→ **DATA FOR PROCESSING**
- - - -
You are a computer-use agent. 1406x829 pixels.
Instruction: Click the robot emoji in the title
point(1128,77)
- - - -
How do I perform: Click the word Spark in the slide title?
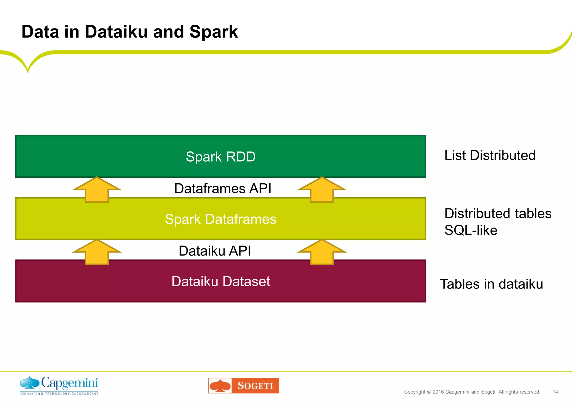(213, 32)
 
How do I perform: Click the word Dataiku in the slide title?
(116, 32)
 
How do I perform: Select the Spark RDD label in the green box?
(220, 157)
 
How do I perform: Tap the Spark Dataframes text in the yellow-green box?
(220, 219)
- - - -
→ **WORK TO BE COMPLETED**
Report each line of the items above that contains the string "perform". Case counts, so only matches with the same capitalization qualify.

→ **COMPLETED EXERCISE**
How do I perform: Click the word Spark in the slide title?
How do I perform: Click the word Dataiku in the slide title?
How do I perform: Select the Spark RDD label in the green box?
How do I perform: Tap the Spark Dataframes text in the yellow-green box?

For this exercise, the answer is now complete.